Daniels said tax bills will be frozen at 2006 levels, and that a big part of the county's property tax calamity appeared to be that business assessments were not done or were performed inaccurately.

Marion County property taxes increased an average of 35 percent, but some taxpayers saw their taxes double or triple. Statewide, taxes are expected to increase an average of 24 percent.

Seeking a long-term solution to the problem, Daniels this morning announced that Chief Justice Randall T. Shepard and former Gov. Joe Kernan have agreed to lead a bipartisan commission to find ways to streamline government. The new commission is charged with taking a sweeping look at government across the state.

Along with reviewing prior studies of local government reform, the commission will collect its own information about whether township and county property tax assessors should be replaced by the state, and which schools, libraries and other government units could be consolidated.

The commission also will consider which local government functions can be eliminated or provided in new ways to cut costs.

The commission will make its findings public in December, before the 2008 General Assembly.

A statement issued by Daniels said local government "has remained fundamentally unchanged since the Civil War," and is bloated with 2,730 local government units and approximately 10,746 elected officials with the ability to tax property.

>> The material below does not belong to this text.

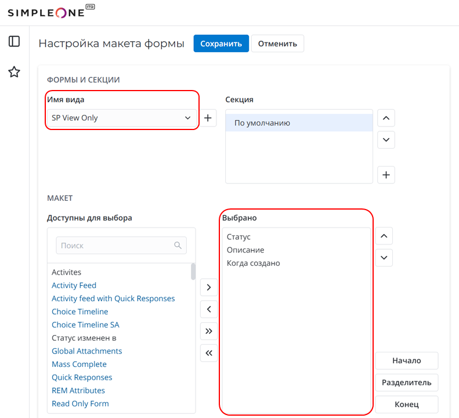Remove all items with double left arrow
Image resolution: width=459 pixels, height=418 pixels.
[x=209, y=353]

"The unneeded overhead of this antique system drains dollars from our school classrooms, from our public safety first responders and from the pockets of property taxpayers," Daniels said. "Indiana will never be able to provide excellent local services at reasonable tax levels until true reform occurs."

Additional members will be appointed to the commission soon, according to the governor's office. The commission will operate under the Center for Urban Policy and the Environment at Indiana University, which will provide staff support and facilities for the commission's work.

As a part of the commission, the Chief Justice will be studying a reassessment system that he helped lay the groundwork for almost a decade ago. In December 1998, the Indiana Supreme Court found the state's tax assessment system unconstitutional and held that property needed to be assessed using a system based on market values. Lawmakers eventually passed and ordered that reassessment for 2002, and now the system is under fire again.

Homeowners have launched a legal battle over the high property taxes. On July 10, a group of Marion County homeowners filed a class action lawsuit requesting a reassessment. Hancock Circuit Judge Richard Culver will consider the case at an emergency hearing next Tuesday morning.